# Homework 6B - Visual Encoding
In this assignment, you will explore how to encode different data features to visual properties using the movies dataset located in `Datasets/movies.json`.

We will start with simpler visualizations and then move to more complex (and potentially cluttered) visualizations. Finally, you will create a focused visualization that uses only a few selected encodings.

## Instructions

The assignment is divided into three parts:

1. **Project Setup**:  

   - Set up your Python and Jupyter (or VSCode) environment.  

   - Clone or download the repository provided in class (refer to the class notes).

2. **Simple Visualizations:** Create basic visualizations using one or two encodings.

3. **Cluttered Visualization:** Create a visualization that encodes many features simultaneously.

4. **Focused Visualization:** Create one or more visualizations using a few chosen encodings, and discuss your design choices.

5. **Documentation**:  

   - Comment your code and add markdown explanations for each part of your analysis.

6. **Submission**:  

   - Save your notebook and export as either PDF or HTML. If the visualization is not shown in the html, submit a separated version with altair html. Refer to: https://altair-viz.github.io/getting_started/starting.html#publishing-your-visualization (you can use the `chart.save('chart_file.html')` method).
   - Submit to Canvas.



You are free to use any libraries you prefer for visualization, but we recommend using `matplotlib`, `seaborn`, and/or `altair` for this assignment.

   

Happy coding and visualizing!

In [None]:
import pandas as pd
import matplotlib.pyplot as plt
import seaborn as sns
import altair as alt

# If you're running in a notebook environment that limits rows for interactive charts:
alt.data_transformers.disable_max_rows()

# Read the dataset
df = pd.read_json("/content/movies.json")
df.head()

# Let's create a new column for the ratio of US Gross to Production Budget
df['US Gross to Production Budget'] = df['US Gross'] / df['Production Budget']


## Part 0: Simple Visualizations



In this section, you will build simple plots that use minimal visual encodings. This will help you get comfortable with basic mappings before adding complexity.

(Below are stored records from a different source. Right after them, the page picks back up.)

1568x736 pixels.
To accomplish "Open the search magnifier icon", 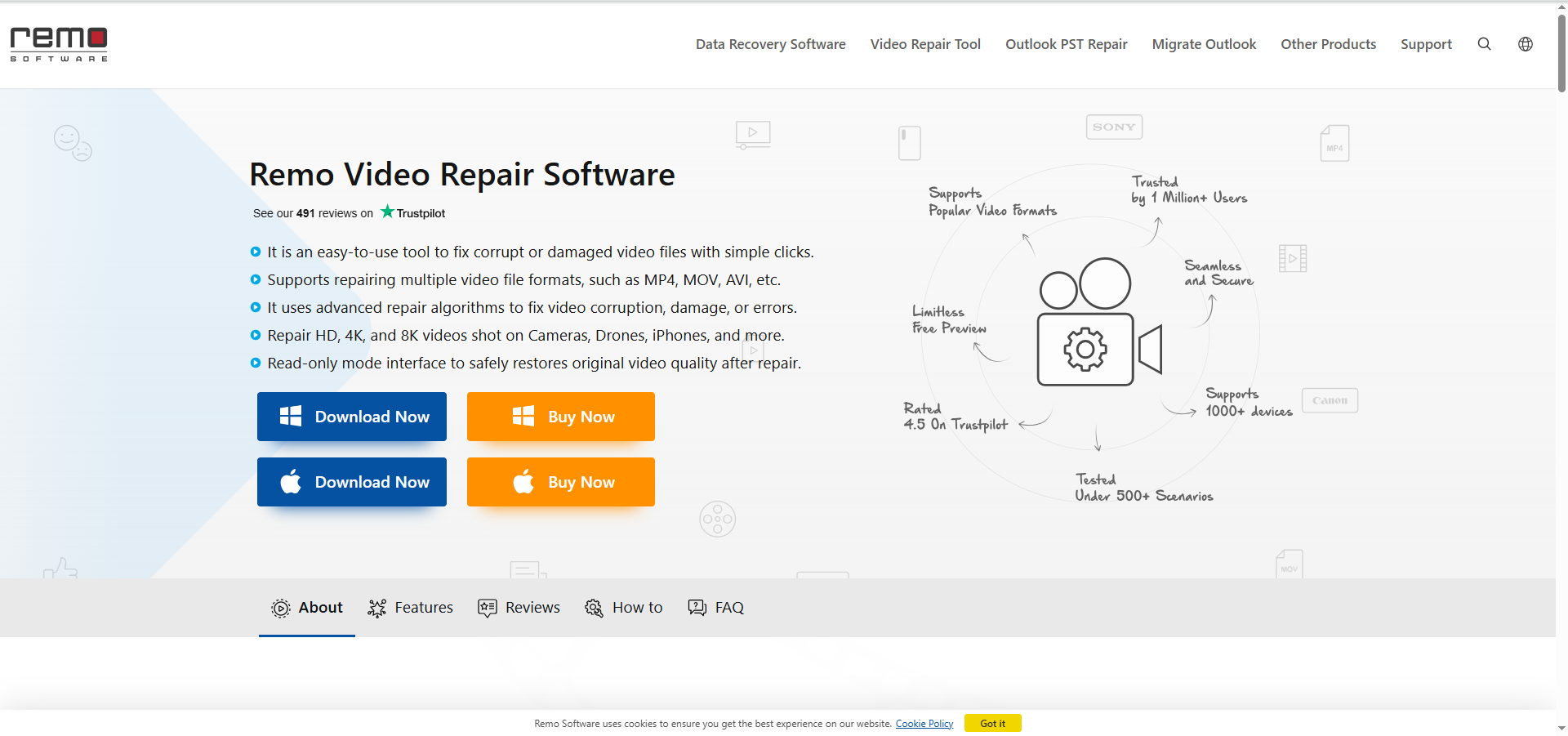I will (x=1484, y=44).
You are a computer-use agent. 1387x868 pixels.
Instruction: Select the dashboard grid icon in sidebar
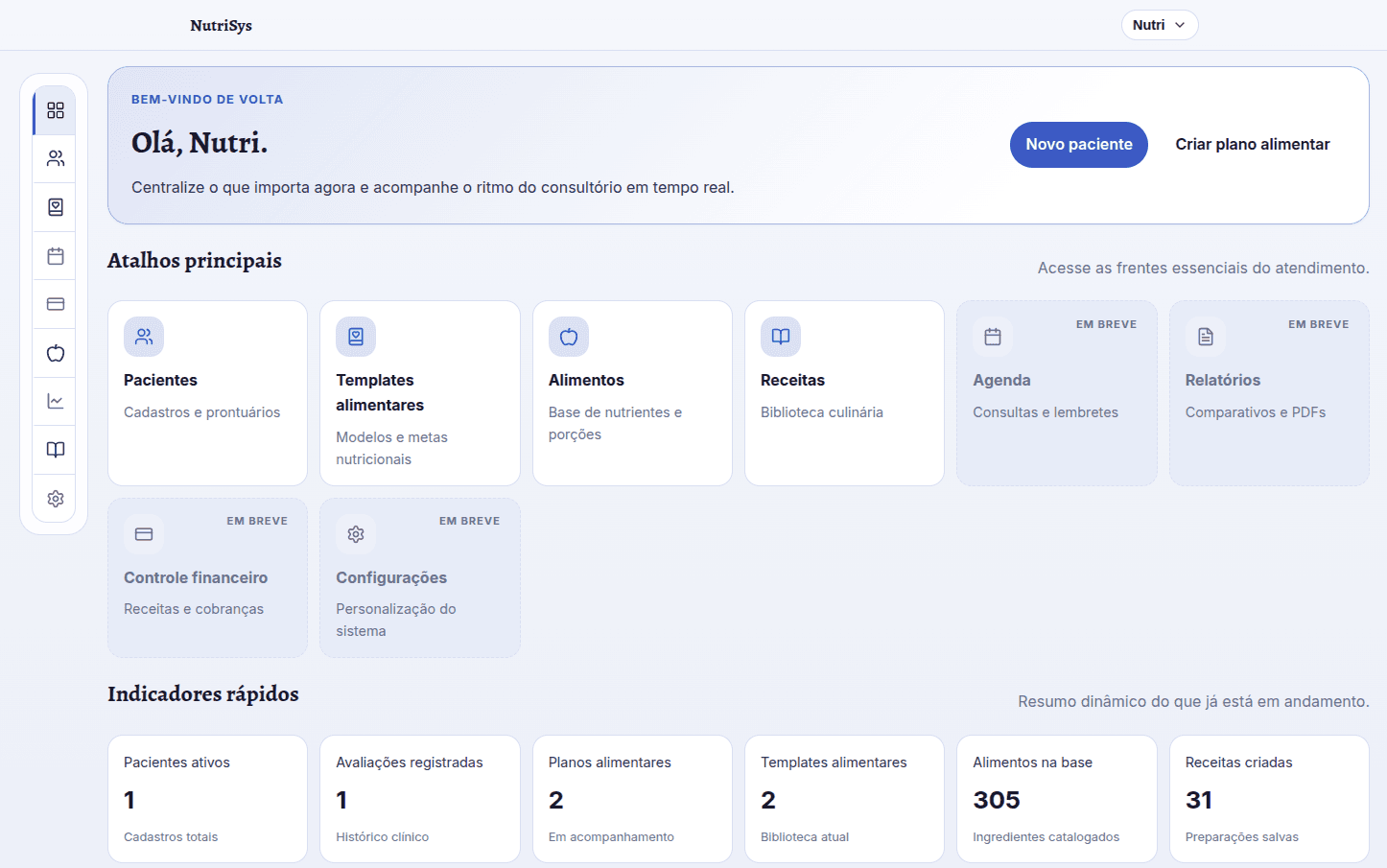(55, 109)
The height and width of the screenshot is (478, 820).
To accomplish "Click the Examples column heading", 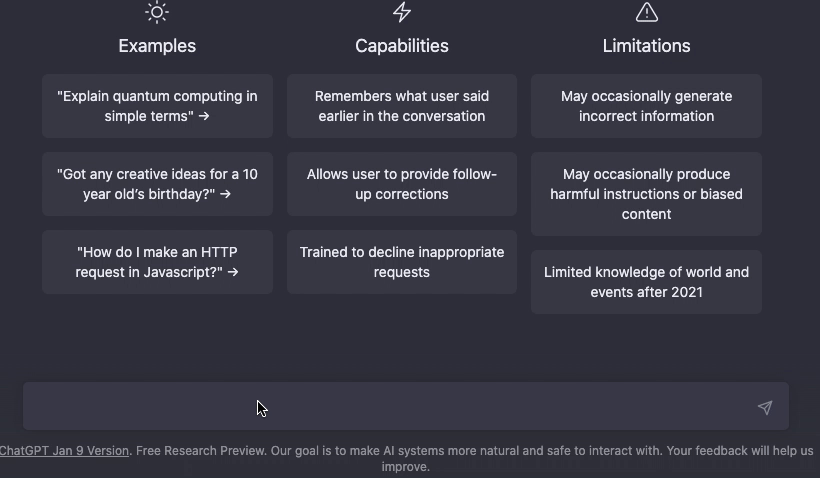I will pyautogui.click(x=157, y=46).
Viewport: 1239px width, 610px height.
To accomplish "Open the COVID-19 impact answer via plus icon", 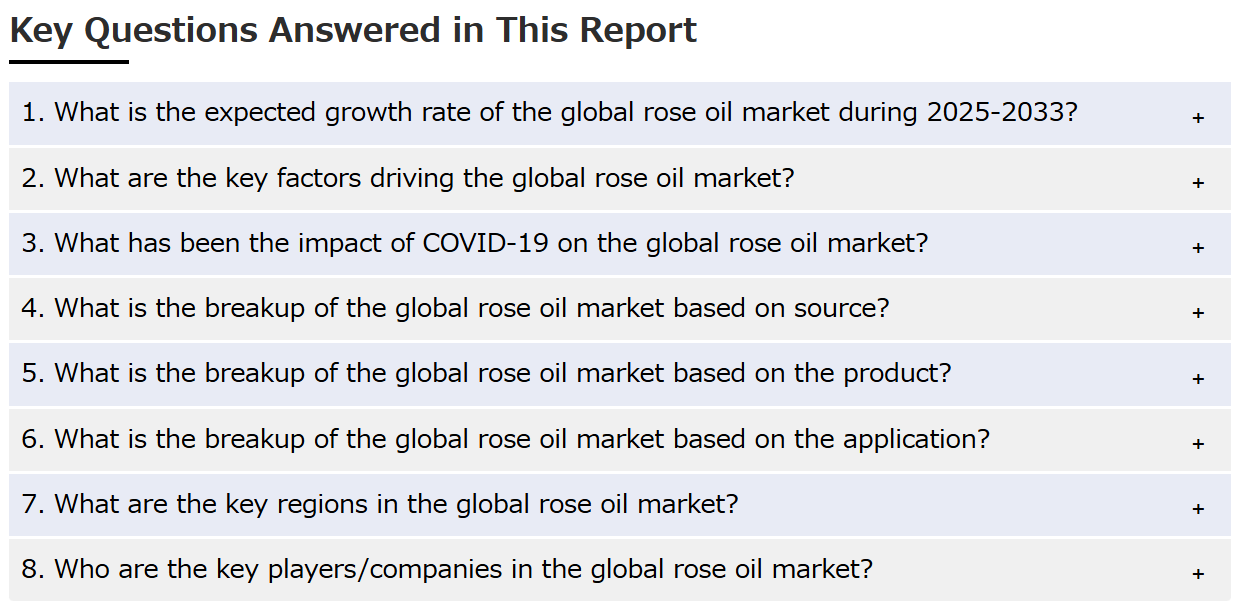I will 1198,248.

### Task 0.1: Simple Scatterplot

Create a basic scatterplot that maps:

- **x-axis:** `Production Budget`

- **y-axis:** `US Gross`



*Hint:* You can use:

- `plt.scatter()` from `matplotlib`

- `sns.scatterplot()` from `seaborn`

- `alt.Chart()` from `altair` with `mark_point()`



In [None]:
# Fill Code Here


### Task 0.2: Simple Bar Plot

Now, create a bar plot that shows the average `IMDB Rating` for each `Major Genre`.



*Hint:* You can use:

- `plt.bar()` from `matplotlib`

- `sns.barplot()` from `seaborn`

- `alt.Chart()` from `altair` with `mark_bar()`



In [None]:
# Fill Code Here


### Task 0.3: Another Simple Scatterplot

Create a basic scatterplot that maps:

- **x-axis:** `IMDB Rating`

- **y-axis:** `US Gross to Production Budget`



*Important*: `US Gross to Production Budget` is a ratio. Thus, you should use the logarithmic scale for the y-axis to better visualize the data.



*Hint:* You can use:

- `plt.yscale('log')` from `matplotlib` (also works with `seaborn`)

- `y=alt.Y('...').scale(type="log")` from `altair`



In [None]:
# Fill Code Here


### Task 0.4 : Another Simple Bar Plot

Create a bar plot that shows the average `US Gross to Production Budget` for each `Major Genre`.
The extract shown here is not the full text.